El rostro de Josefina, la primer dueña poniéndose cerca de él sonriéndole con la dentadura amarilla y un lunar negro con pelos que asomaba por debajo de su labio ofreciéndole unos caramelos que sacaba de uno de sus vestidos largos. El día que se mudó lo saludo acariciandole la cabeza diciéndole que lo quería como su hijo. La llegada de los vecinos que resultaron ser delincuentes, la vez que se hizo amigo de uno de los hijos de los ladrones, y entró a la casa diciéndole que lo envidiaba porque le encantaba la hermosa casa grande donde vivía. Se veía recorriendo los pasillos, jugando a las escondidas encerrándose en los armarios, debajo de las camas, jugando en el pasto del fondo. La noche que el comando policial interrumpió la paz vecinal con las luces azules de las sirenas tiñendo la noche. Haciendo mandados con su madre hablando con vecinos los días posteriores a la detención. El saludo de su amigo que se mudaba para no verlo nunca más. Los años que la casa quedó abandonada y tenía que trepar la medianera para ir a buscar la pelota, siempre con la curiosidad de mirar por los vidrios opacos de mugre de la puerta trasera porque sentía la presencia de alguien que desde adentro lo espiaba. La llegada de los vecinos que nunca estaban, las noches que su padre decía que veía luces encendidas dentro de la vivienda cuando sabían que estaba desalojada. La llegada de los nuevos propietarios con sus dos hijos. El accidente de la dueña y la muerte de su hijo menor. El esposo abandonándola, el sábado de espanto que vivió Leandro con su novia de aquel entonces, los nuevos inquilinos y el infarto del hombre acostado muerto en la cama matrimonial. Los inquilinos que no fueron porque por otras suertes del destino nunca terminaron comprando o alquilando.  Entre toda esa serie de imágenes que iban pasando como ráfagas por su mente recordaba que poco tiempo después de la muerte del inquilino, Maria la esposa de Pablo se suicida en  otra casa. Como un rompecabezas que terminaba de armar, comprendió que era la fuerza del destino y de la casa que deseaba que ellos vivieran ahí, ya que Pablo antes de los anteriores, había tenido la oportunidad de vivir en esa casa y su esposa negaba vivir ahí, porque no quería vivir al lado de los Padres de él.

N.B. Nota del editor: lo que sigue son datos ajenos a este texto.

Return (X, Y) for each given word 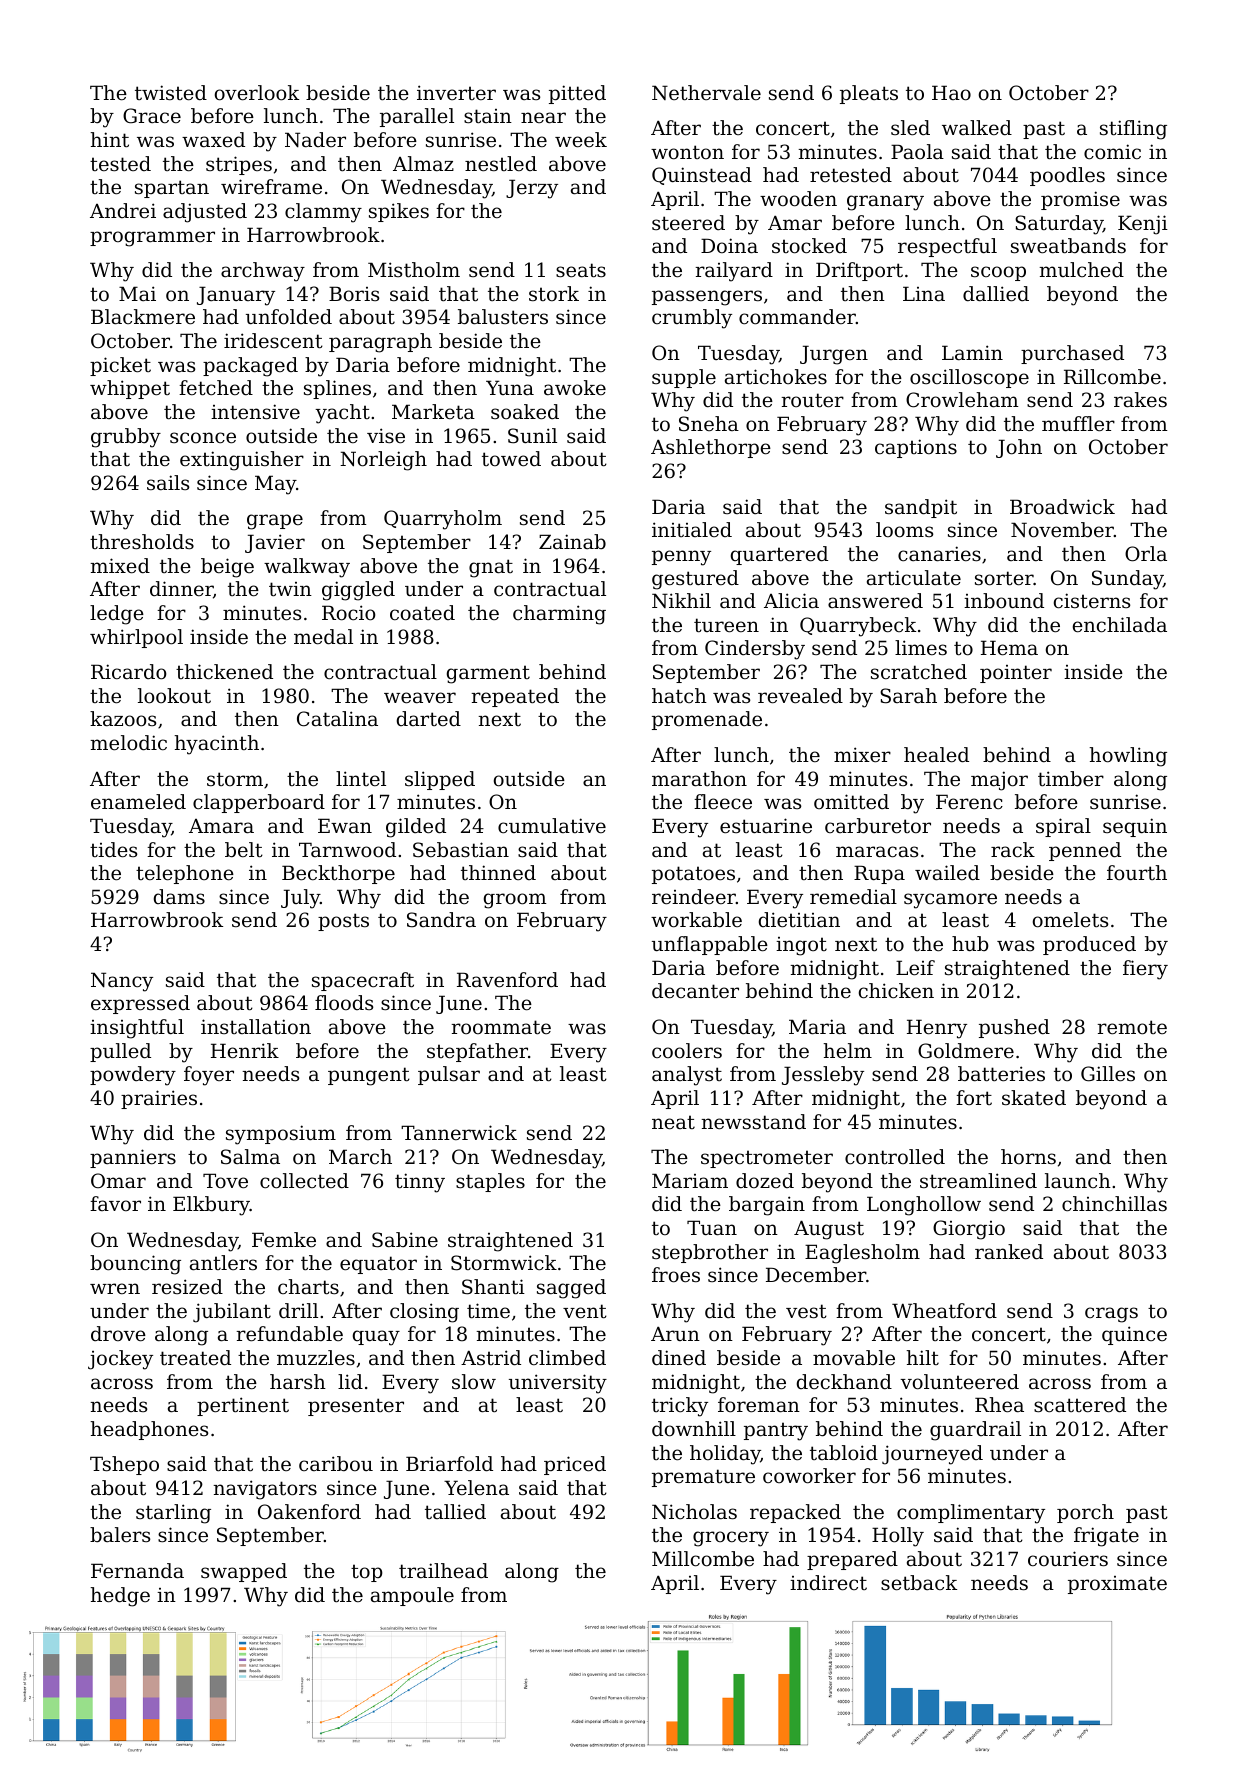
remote (1132, 1027)
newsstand (753, 1122)
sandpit (921, 508)
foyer (209, 1076)
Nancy (122, 982)
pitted (577, 94)
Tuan (712, 1228)
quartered (779, 555)
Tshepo (124, 1465)
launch (1078, 1180)
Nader (315, 140)
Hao (951, 93)
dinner (181, 588)
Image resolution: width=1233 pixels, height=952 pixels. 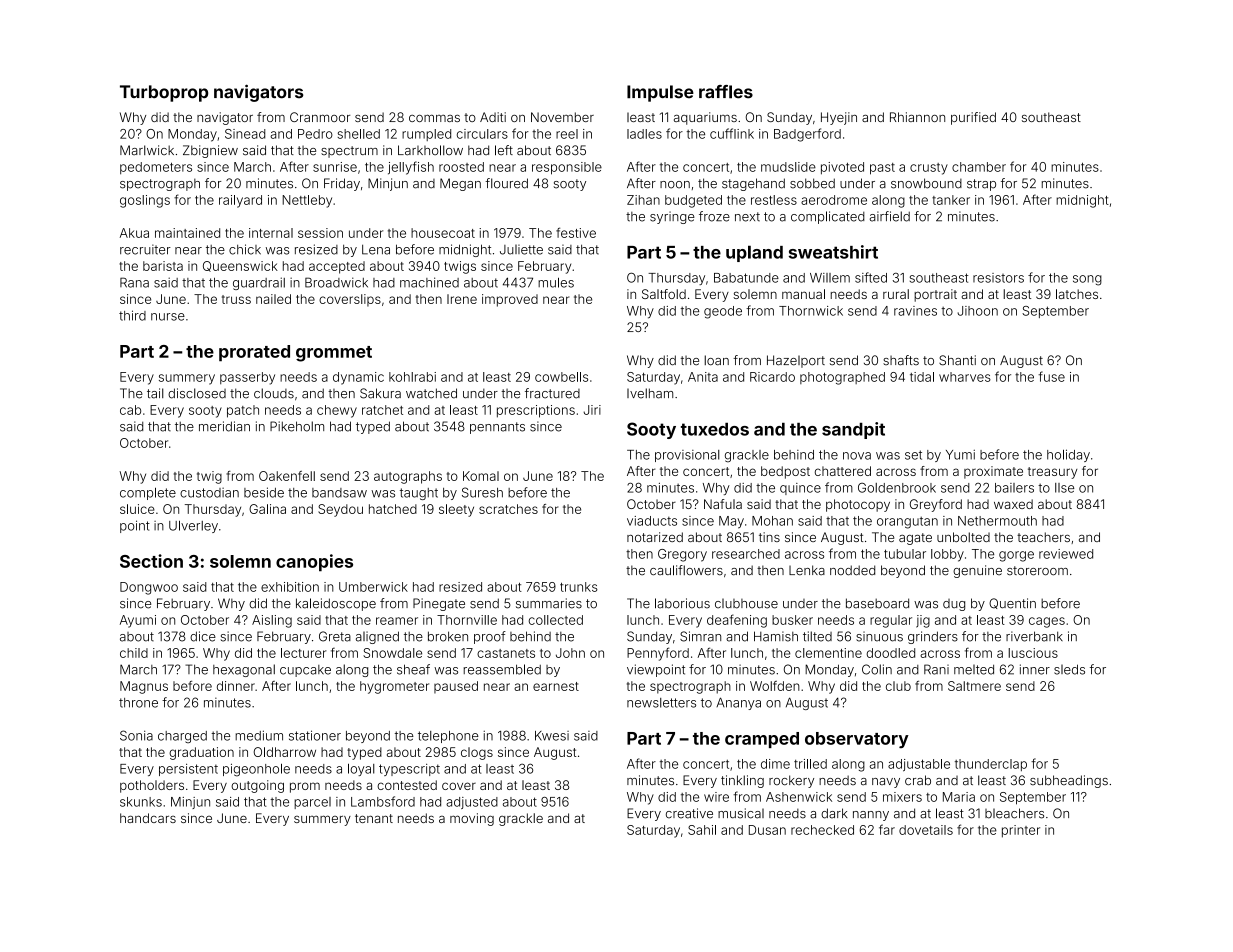 What do you see at coordinates (1052, 473) in the page?
I see `treasury` at bounding box center [1052, 473].
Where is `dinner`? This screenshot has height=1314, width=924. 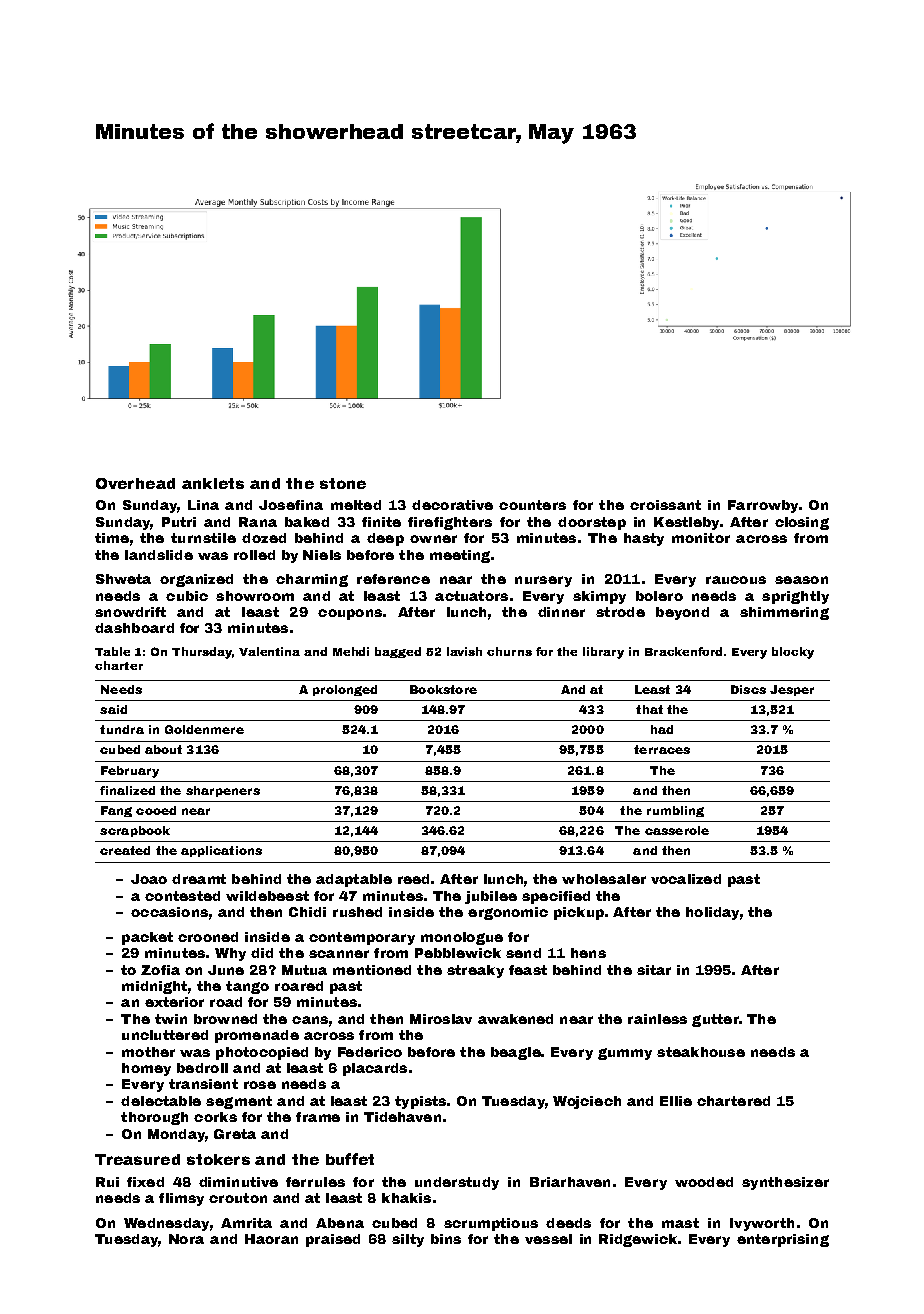 dinner is located at coordinates (561, 612).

Pablo conocía cada uno de los detalles de la casa. Sabía incluso lo que le había sucedido a Leandro porque era su hermano menor. Vivió cuarenta años como vecino de la casa tomada y ahora estaba dándose cuenta que entre él y ella había una conexión especial, solo necesitaba que aceptara a su hija y era cuestión de tiempo. 

Hoy en día, los ruidos cesaron, no se sienten vibras negativas  porque tanto padre como hija no reciben más visitas indeseables para la casa. Ahora no sólo saben que comparten cada habitación con otros seres, sino que saben que serán hostiles contra quien quiera romper la tranquilidad conseguida. 

La historia como dije al principio, está basada en hechos reales. Pablo soy yo y ahora conocieron el secreto de mi dulce hogar. Si están pensando en visitarme, sepan que están advertidos.